Pada peringatan penembakan di Robb Elementary, Medrano kembali ke Uvalde dengan sekelompok kecil mariachi untuk menghibur kota sekali lagi. Kali ini, tidak ada penghormatan spontan atau pelayat yang berkunjung ke alun-alun kota. Tidak seperti terakhir kali, hadirin termasuk beberapa anggota keluarga anak-anak yang terbunuh, yang selama kunjungan pertama mereka sedang menjalani kehidupan yang rapuh setelah tragedi itu. Tanpa vokalis utama wanita, yang merupakan hal yang umum dalam pertunjukan “Amor Eterno,” penampilan instrumental tetap terhubung. Penonton menyanyikan lirik yang sedih.

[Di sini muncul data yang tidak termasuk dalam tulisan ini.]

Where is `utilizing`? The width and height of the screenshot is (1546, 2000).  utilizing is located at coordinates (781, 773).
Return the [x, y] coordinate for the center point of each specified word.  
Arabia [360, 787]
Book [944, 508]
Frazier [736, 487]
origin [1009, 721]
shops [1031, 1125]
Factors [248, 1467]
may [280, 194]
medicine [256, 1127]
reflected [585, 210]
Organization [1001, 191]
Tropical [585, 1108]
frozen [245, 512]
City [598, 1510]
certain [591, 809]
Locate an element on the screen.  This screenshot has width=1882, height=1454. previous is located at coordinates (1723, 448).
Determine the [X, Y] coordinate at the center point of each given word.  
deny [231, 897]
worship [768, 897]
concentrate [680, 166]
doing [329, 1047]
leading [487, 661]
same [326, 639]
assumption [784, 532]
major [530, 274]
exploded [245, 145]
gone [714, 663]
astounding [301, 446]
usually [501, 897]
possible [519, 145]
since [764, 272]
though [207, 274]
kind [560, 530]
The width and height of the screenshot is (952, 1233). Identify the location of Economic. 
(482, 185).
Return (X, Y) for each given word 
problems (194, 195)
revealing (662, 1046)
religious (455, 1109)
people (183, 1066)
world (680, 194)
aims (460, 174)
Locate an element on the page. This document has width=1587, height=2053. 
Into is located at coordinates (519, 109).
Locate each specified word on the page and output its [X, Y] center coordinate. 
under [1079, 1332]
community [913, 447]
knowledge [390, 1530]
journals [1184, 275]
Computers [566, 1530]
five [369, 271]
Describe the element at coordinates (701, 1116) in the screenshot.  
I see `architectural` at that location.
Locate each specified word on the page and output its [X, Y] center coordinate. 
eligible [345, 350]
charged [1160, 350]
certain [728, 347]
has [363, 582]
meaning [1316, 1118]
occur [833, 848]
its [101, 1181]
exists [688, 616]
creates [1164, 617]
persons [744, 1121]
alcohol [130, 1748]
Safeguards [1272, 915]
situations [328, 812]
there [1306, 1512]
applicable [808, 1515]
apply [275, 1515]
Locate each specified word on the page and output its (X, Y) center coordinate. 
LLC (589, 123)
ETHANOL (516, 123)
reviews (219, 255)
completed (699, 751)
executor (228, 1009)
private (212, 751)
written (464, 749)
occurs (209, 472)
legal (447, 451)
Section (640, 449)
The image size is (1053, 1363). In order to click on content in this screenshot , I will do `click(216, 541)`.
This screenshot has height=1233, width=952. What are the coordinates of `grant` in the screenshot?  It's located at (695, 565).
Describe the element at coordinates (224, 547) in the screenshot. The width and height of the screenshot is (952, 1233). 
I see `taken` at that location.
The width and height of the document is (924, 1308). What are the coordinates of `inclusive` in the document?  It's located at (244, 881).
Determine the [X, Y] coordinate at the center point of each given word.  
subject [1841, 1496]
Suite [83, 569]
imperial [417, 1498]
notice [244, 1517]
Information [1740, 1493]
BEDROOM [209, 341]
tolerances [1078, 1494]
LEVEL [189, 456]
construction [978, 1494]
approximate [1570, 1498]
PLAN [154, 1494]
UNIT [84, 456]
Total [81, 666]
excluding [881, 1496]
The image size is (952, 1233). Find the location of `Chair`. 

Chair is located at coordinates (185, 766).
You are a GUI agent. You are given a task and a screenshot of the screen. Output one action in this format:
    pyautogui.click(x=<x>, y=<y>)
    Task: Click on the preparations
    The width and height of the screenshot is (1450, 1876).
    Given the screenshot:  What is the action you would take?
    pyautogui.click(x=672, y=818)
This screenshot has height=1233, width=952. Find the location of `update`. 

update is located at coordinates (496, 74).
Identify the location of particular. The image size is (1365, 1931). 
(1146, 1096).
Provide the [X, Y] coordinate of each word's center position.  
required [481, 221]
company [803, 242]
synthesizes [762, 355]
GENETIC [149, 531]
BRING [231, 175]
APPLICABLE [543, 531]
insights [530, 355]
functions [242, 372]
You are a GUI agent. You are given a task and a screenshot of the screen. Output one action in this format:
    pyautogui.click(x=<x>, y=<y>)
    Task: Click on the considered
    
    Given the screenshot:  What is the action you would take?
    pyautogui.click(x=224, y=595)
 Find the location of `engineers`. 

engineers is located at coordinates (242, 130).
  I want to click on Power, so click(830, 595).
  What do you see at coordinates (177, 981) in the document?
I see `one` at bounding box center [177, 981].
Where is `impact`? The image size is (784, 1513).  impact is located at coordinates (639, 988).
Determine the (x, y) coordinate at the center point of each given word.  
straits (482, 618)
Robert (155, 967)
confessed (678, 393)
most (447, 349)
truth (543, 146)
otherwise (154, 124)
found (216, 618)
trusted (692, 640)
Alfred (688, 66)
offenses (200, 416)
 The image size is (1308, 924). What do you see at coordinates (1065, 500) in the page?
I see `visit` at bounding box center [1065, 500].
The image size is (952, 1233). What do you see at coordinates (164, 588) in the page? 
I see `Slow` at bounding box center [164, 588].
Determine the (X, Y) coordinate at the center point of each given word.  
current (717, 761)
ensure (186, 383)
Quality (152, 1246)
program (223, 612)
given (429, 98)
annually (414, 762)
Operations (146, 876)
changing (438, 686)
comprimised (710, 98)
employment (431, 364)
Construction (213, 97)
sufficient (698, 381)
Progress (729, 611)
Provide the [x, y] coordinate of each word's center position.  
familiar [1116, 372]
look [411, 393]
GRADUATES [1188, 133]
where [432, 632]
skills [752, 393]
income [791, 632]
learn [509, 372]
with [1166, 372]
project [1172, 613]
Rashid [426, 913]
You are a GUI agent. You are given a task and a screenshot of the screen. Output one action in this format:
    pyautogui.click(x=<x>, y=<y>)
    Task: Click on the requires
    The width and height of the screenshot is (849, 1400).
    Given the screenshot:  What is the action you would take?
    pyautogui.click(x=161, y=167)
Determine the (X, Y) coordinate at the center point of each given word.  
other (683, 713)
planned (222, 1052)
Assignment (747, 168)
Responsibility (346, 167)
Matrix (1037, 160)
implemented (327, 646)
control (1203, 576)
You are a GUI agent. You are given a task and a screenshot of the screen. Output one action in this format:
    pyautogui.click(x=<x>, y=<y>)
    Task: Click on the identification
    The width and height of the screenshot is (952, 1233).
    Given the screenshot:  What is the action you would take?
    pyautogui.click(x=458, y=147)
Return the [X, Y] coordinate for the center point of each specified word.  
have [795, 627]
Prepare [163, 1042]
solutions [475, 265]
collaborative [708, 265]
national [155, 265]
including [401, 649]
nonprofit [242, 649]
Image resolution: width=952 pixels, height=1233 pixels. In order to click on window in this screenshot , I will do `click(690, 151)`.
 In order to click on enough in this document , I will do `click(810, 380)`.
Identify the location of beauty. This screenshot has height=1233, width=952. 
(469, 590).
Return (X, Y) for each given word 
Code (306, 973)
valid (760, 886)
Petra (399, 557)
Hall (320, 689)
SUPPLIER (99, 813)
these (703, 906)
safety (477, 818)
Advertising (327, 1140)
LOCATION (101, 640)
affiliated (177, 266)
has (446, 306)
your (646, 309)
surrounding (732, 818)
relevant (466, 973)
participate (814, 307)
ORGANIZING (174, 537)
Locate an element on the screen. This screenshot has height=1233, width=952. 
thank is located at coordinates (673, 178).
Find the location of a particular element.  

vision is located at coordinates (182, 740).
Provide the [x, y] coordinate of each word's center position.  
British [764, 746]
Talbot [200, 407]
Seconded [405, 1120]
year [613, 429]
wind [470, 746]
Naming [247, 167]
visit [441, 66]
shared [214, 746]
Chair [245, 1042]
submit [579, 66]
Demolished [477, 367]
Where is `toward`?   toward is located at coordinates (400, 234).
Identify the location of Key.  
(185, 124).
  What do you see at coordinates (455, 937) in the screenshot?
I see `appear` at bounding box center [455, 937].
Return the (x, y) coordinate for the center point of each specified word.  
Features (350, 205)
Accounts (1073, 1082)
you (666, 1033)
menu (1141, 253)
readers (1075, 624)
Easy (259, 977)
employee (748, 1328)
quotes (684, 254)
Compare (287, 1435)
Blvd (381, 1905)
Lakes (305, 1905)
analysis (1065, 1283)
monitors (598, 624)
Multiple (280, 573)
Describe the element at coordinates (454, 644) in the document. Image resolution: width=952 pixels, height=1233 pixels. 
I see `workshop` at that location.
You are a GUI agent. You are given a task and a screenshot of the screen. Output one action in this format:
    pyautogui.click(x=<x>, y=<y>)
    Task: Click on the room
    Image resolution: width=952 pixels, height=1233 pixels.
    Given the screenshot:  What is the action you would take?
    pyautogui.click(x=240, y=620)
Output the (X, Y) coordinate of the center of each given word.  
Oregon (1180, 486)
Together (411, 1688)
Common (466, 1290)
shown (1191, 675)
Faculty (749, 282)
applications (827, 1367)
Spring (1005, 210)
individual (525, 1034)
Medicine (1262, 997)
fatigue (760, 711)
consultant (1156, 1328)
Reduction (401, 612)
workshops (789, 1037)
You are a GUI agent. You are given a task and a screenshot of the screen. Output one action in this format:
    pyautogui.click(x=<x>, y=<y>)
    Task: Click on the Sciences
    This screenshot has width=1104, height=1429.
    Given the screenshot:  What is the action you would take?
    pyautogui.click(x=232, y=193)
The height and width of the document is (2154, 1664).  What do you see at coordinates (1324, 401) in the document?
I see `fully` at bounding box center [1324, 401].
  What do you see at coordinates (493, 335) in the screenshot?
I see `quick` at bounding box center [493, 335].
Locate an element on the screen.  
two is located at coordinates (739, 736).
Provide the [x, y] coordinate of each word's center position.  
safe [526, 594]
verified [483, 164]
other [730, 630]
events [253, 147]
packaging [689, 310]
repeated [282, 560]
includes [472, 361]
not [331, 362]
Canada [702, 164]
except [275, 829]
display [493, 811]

Saat itu, jalan-jalan di Uvalde telah diubah menjadi galeri terbuka dengan mural yang didedikasikan untuk orang yang telah meninggal, masing-masing merupakan potret monumental dari kehidupan mereka. Irma Garcia, salah satu dari dua guru yang terbunuh saat melindungi murid-muridnya, dikenang bersama suaminya, Joe Garcia, yang meninggal mendadak dua hari setelah penembakan. Keluarganya menyalahkan patah hati. Kekasih masa SMA itu digambarkan di dalam kotak relung, dihiasi dengan bunga-bunga berwarna cerah, seperti yang digunakan untuk altar. Kata-kata “Amor Eterno” ditulis dengan huruf sambung di sepanjang tepi bawah bingkai di antara sepasang bunga marigold.
Medrano kemudian menghabiskan lebih banyak waktu di Uvalde daripada yang dapat dibayangkannya pada kunjungan pertamanya. “Yang kami rencanakan hanyalah pergi ke sana dan memainkan lagu-lagu, dan memainkan 'Amor Eterno,' karena itulah yang kami lakukan,” katanya. Kemudian istrinya, konsultan politik Laura Barberena, menandatangani kontrak untuk membantu Kimberly Mata-Rubio dalam kampanyenya untuk menjadi wali kota Uvalde. Putri kandidat yang berusia sepuluh tahun, Lexi, termasuk di antara anak-anak yang terbunuh dalam pembantaian itu.
Medrano dan Barberena pindah ke Uvalde, memungkinkannya untuk melihat dari dekat seberapa jauh tragedi itu dapat meregang dan betapa sangat dibutuhkannya penyembuhan. Satu lagu saja tidak akan pernah cukup, tetapi “Amor Eterno” mengikatkan lagu mariachi kepada para penyintas. Musik menjadi pembuka yang memungkinkannya untuk mengenal orang tua yang pertama kali ia datangi untuk menghibur mereka. Kesedihan mereka tetap ada dalam diri Medrano, yang menyimpan kisah-kisah para penyintas dan mengenakan gelang yang diberikan kepadanya dengan nama-nama anak-anak. “Itu seperti lagu itu,” katanya. “Saya agak terhubung dengan mereka dalam cinta dan kehilangan abadi ini selamanya.”